***** EXTRAIT DE PAGE

L’essentiel est cependant d’une autre nature. Par exemple, ce qu’est «devenue la valeur locative sur des marchés dominés par trois enseignes dans le sport ou la réparation automobile», comme l’a rappelé Vincent Ravat.
Mais au moins, pour ce qu’il en reste, un principe de marché que Me Valérie Ouazan (cabinet Jacquin Maruani) voudrait voir tout autant s’appliquer à la prise de bail qu’au renouvellement – qui n’en tient souvent pas compte. Par exemple aussi, la clause de destination. Bien difficile à découper dans son fondement, puisqu’elle est garante d’une stabilité du merchandising et d’une régulation de la concurrence dans le mall, elle est malgré tout essentielle en cas de malheur : quand Amazon sort un nouveau produit et qu’il faut répondre à toute vitesse… A la fois pour le bien de l’enseigne et du mall !
Il reste enfin trois grands sujets, vitaux, pour ainsi dire. D’abord, le paiement mensuel, et non plus trimestriel, des loyers. Il soulagerait la trésorerie des enseignes et leur permettrait d’investir (on pense au marketing, au digital et au décret tertiaire). La Fact (ex-Cncc) ne serait plus contre, à condition d’en gommer toute notion d’ordre public – ce qui n’est pas rien ! Ensuite, la stabilité des indices, en particulier de celui des loyers de commerce (Ilc), qui a connu une version 1, puis 2 (sans Icav) l’an dernier, et dont les commerçants réclament une version 3… Et pour finir, la propriété commerciale. La boucle est ici bouclée.

**********
***** DONNÉES ENREGISTRÉES

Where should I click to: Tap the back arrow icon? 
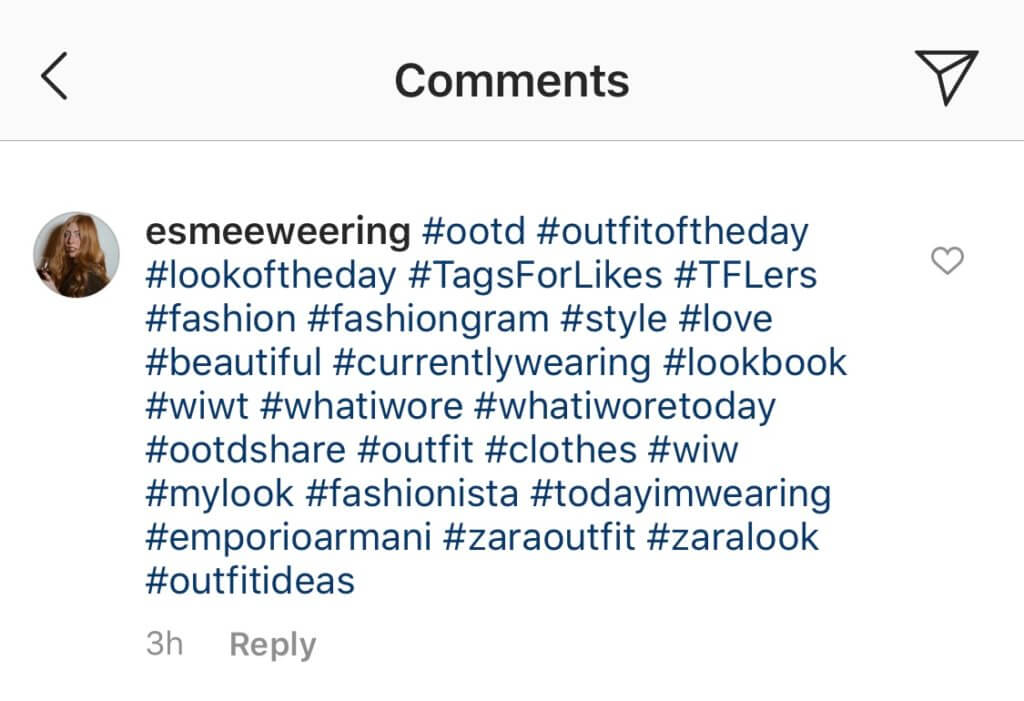pos(54,78)
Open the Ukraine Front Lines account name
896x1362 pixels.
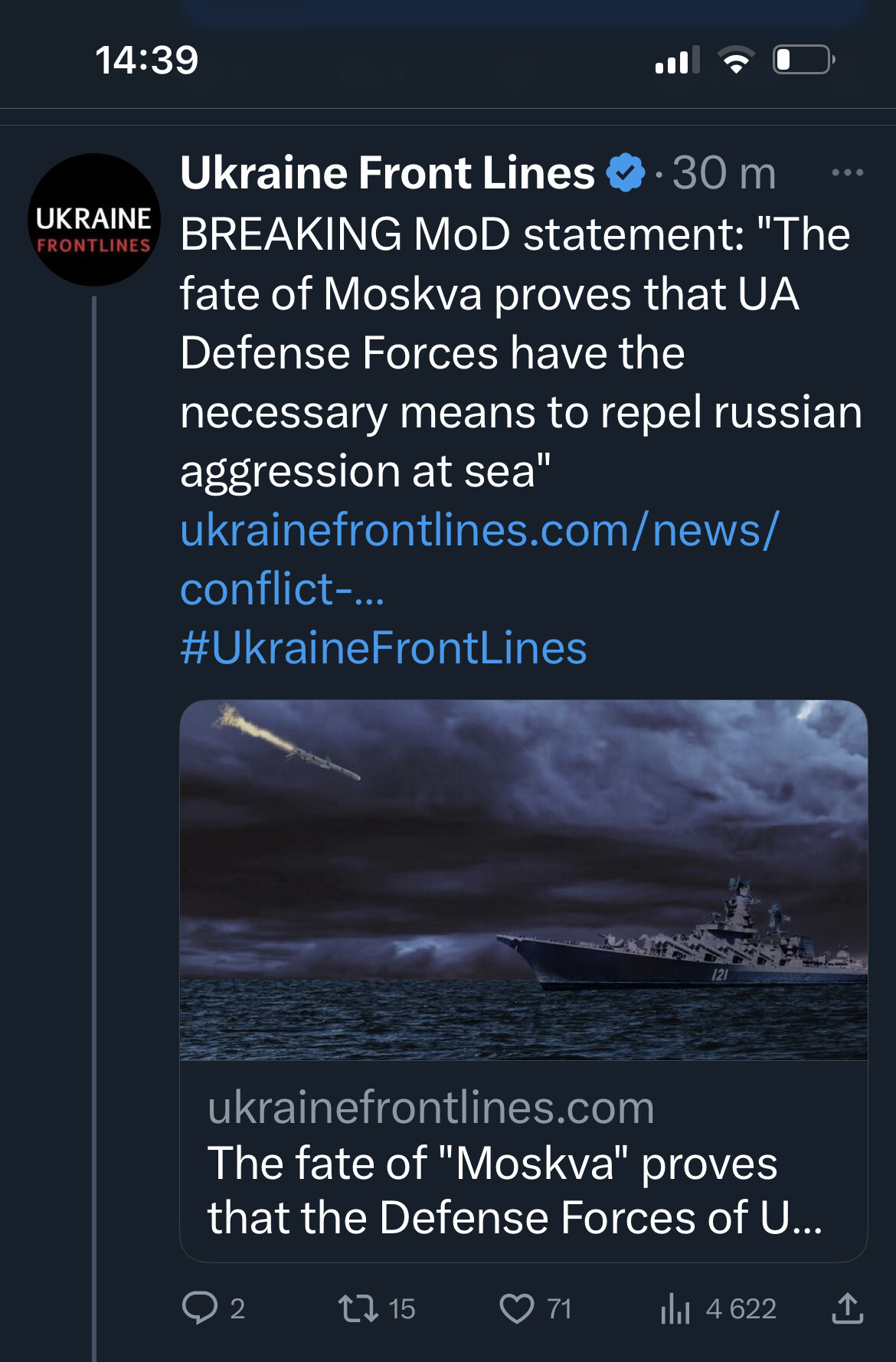coord(388,173)
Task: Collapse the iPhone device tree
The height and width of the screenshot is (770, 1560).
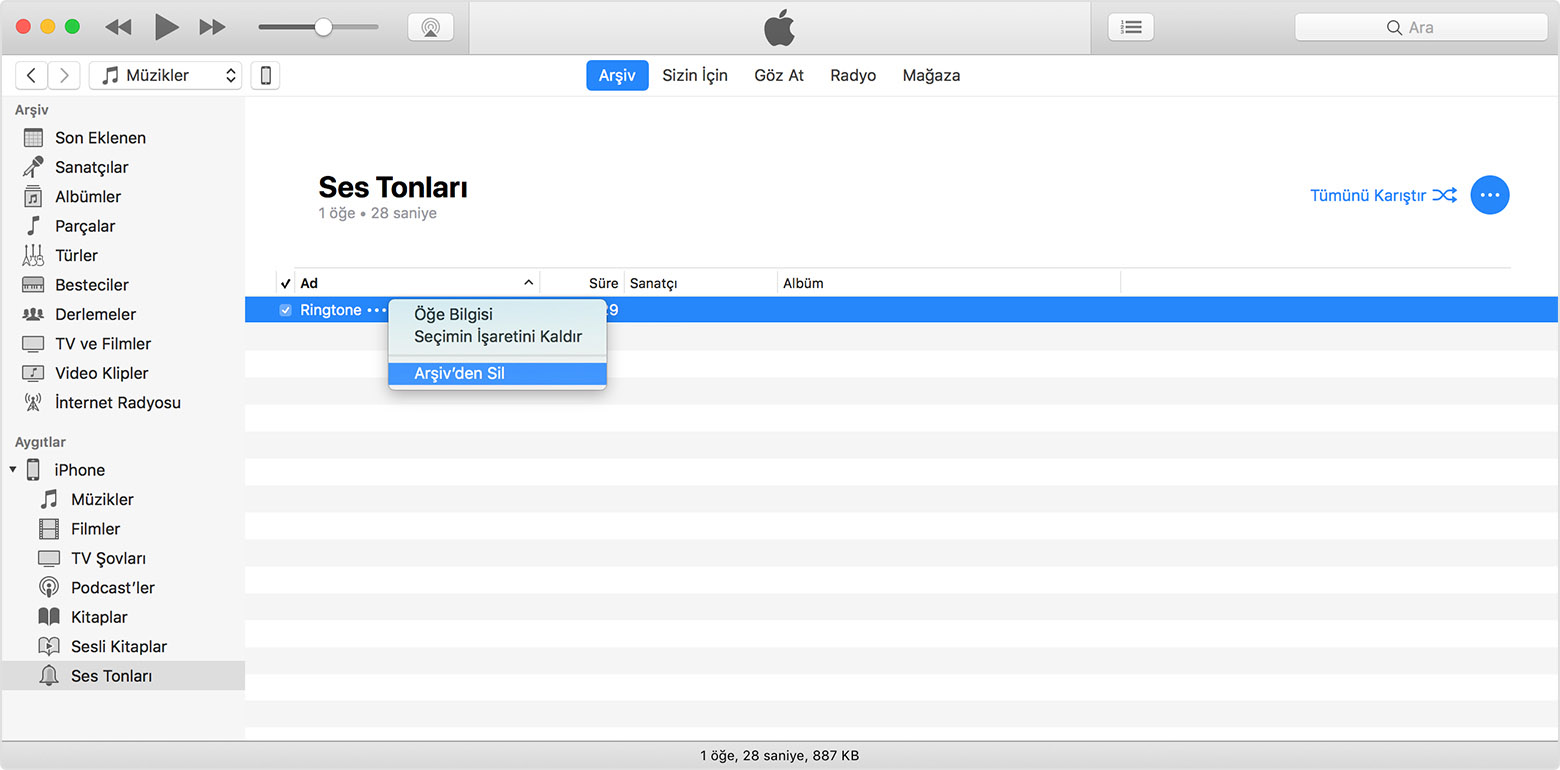Action: 13,470
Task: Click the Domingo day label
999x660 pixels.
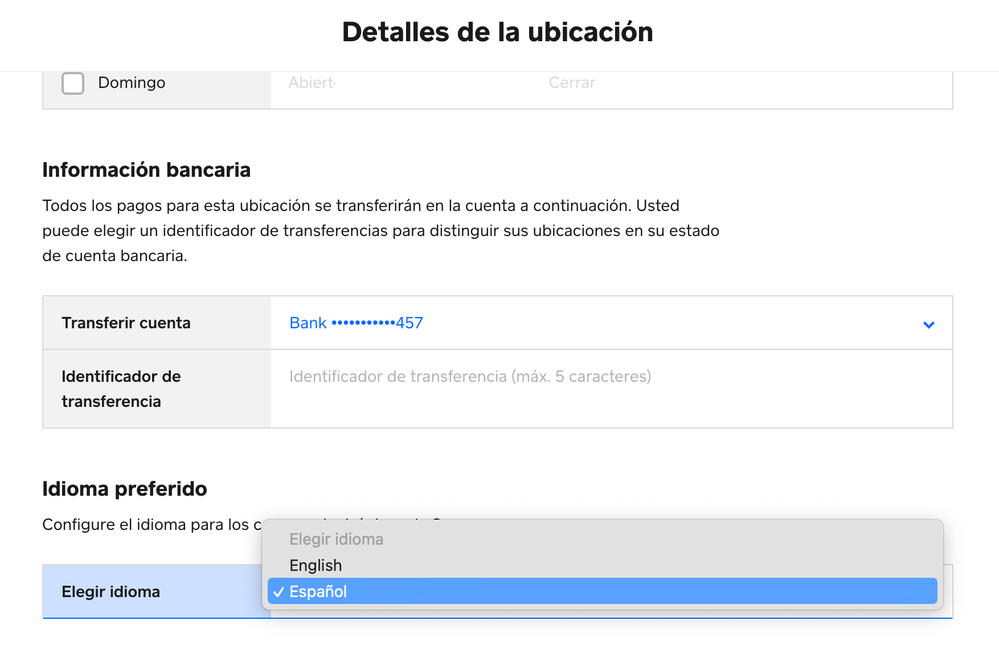Action: pyautogui.click(x=131, y=83)
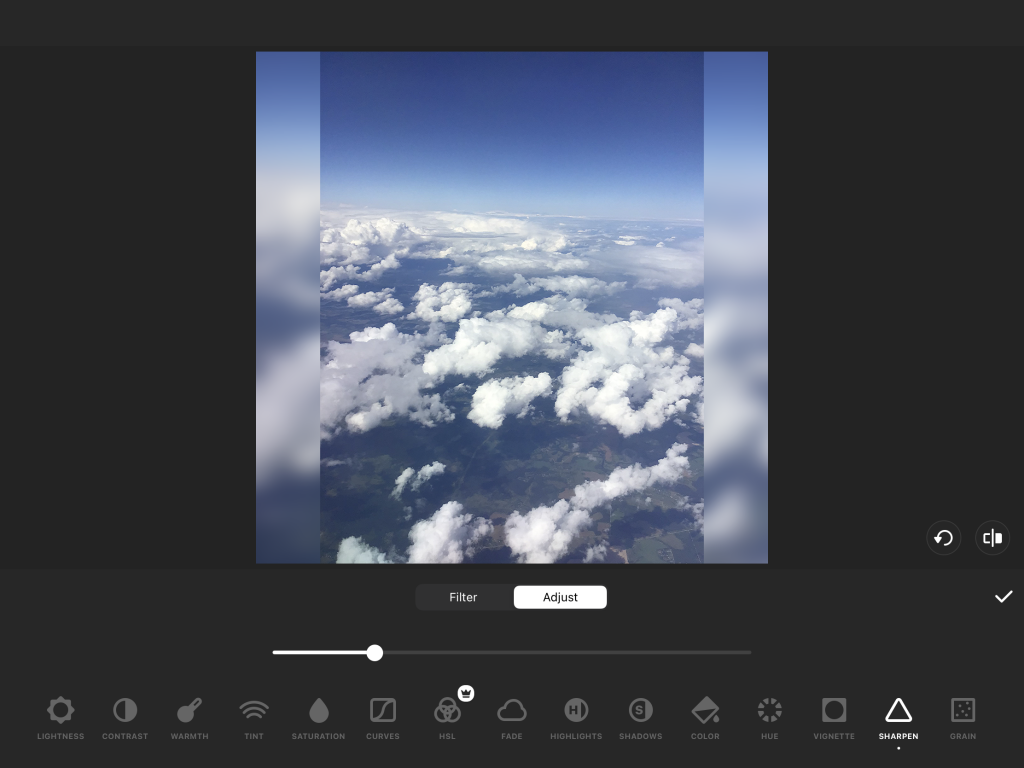Select the Tint adjustment icon
Image resolution: width=1024 pixels, height=768 pixels.
tap(254, 711)
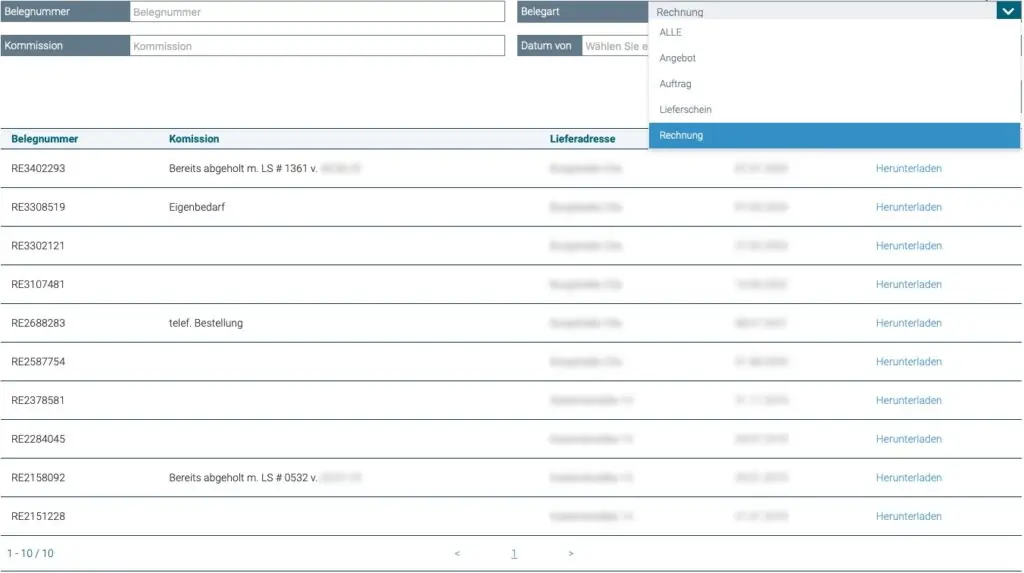Open the row for RE2158092
This screenshot has width=1024, height=573.
pyautogui.click(x=38, y=478)
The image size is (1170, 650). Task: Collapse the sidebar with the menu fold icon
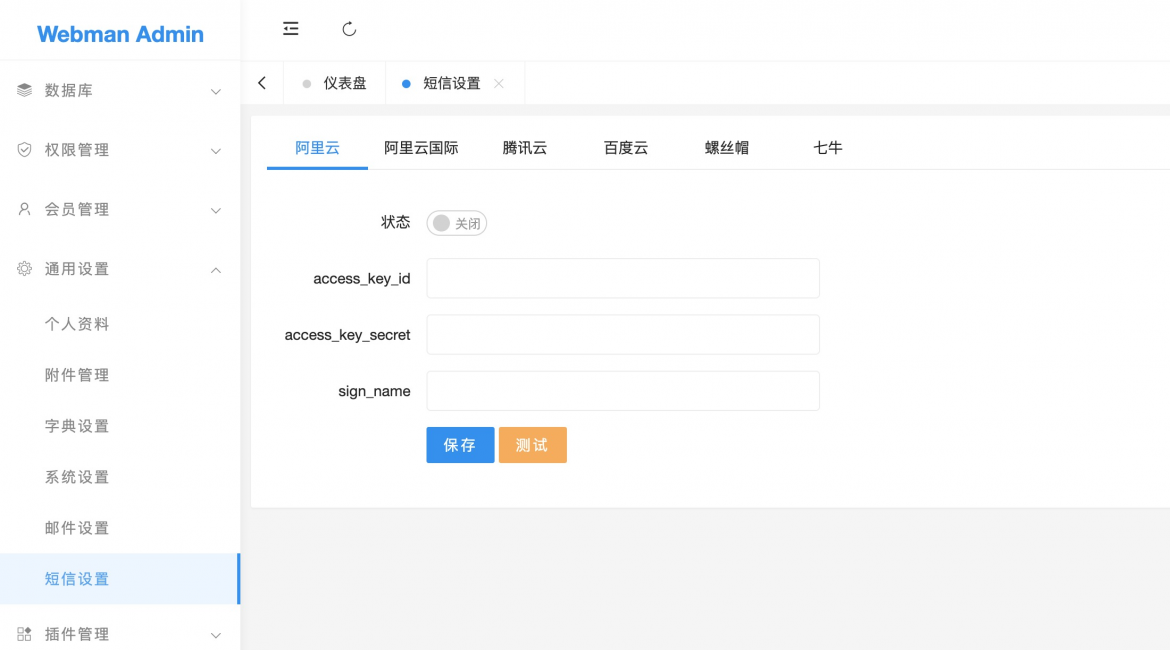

**********

TRAVAIL À FAIRE —
1. Reproduisez le passage de l'extrait sur les baux commerciaux qui s'ouvre sur les mots « L’essentiel est cependant » et se ferme sur « et du mall ! ».
2. Traduisez en anglais cette phrase de l'extrait sur les baux commerciaux : « Il reste enfin trois grands sujets, vitaux, pour ainsi dire. »
3. Rédigez la suite de l'extrait sur les baux commerciaux, à partir de l'endroit où il s'arrête.
Les entrées proviennent d'une autre source.

CORRIGÉS DES EXERCICES —
1.
L’essentiel est cependant d’une autre nature. Par exemple, ce qu’est «devenue la valeur locative sur des marchés dominés par trois enseignes dans le sport ou la réparation automobile», comme l’a rappelé Vincent Ravat.
Mais au moins, pour ce qu’il en reste, un principe de marché que Me Valérie Ouazan (cabinet Jacquin Maruani) voudrait voir tout autant s’appliquer à la prise de bail qu’au renouvellement – qui n’en tient souvent pas compte. Par exemple aussi, la clause de destination. Bien difficile à découper dans son fondement, puisqu’elle est garante d’une stabilité du merchandising et d’une régulation de la concurrence dans le mall, elle est malgré tout essentielle en cas de malheur : quand Amazon sort un nouveau produit et qu’il faut répondre à toute vitesse… A la fois pour le bien de l’enseigne et du mall !

2. Finally, there remain three major issues, vital ones, so to speak.

3.
Car on revient là au droit au renouvellement issu au décret de 53 – objet de tout ce charivari, et auquel tout le monde semble tenir fermement.
Vincent Ravat, parce qu’il la considère comme « source de stabilité, de sérénité et de visibilité », et Laurent Bonnet, parce qu’il existe bien une propriété intellectuelle et une propriété industrielle, et que très loyalement, « une partie de la valeur qu’elle procure est reversée au bailleur sous forme de loyer ; sa disparition risque donc de déséquilibrer l’engagement. C’est la raison pour laquelle je suis pour », a-t-il assuré sans ambages. La difficulté étant tout simplement, comme l’a dit Emmanuel Le Roch, tout le « temps et les moyens qu’il faut pour la renouveler ». On a donc là un socle ferme. Personne ne semble vouloir le remettre en cause. Pas même Christophe Noël, délégué général de la Fact, autrefois directeur du développement France d’Urw. Reconnaissant bien volontiers avoir autrefois vu dans le bail un frein considérable, il le regarde aujourd’hui plutôt comme un amortisseur fidélisant, en fin de compte, les preneurs.
La question est finalement de savoir si l’on veut scier un pilier solide et consensuel du droit économique, au motif qu’il a 70 ans – quand la Bible, à laquelle personne ne veut toucher, en a 2 500 -, ou à cause d’une soi-disant norme libérale européenne, ou encore parce que « le bail ne s’est jamais opposé à l’évolution du commerce, mais qu’il ne l’a jamais sauvé non plus – comme l’a montré le dépérissement du centre-ville. C’est un repère, rien de plus », a martelé Bernard Pain, expert. Faut-il se répéter ?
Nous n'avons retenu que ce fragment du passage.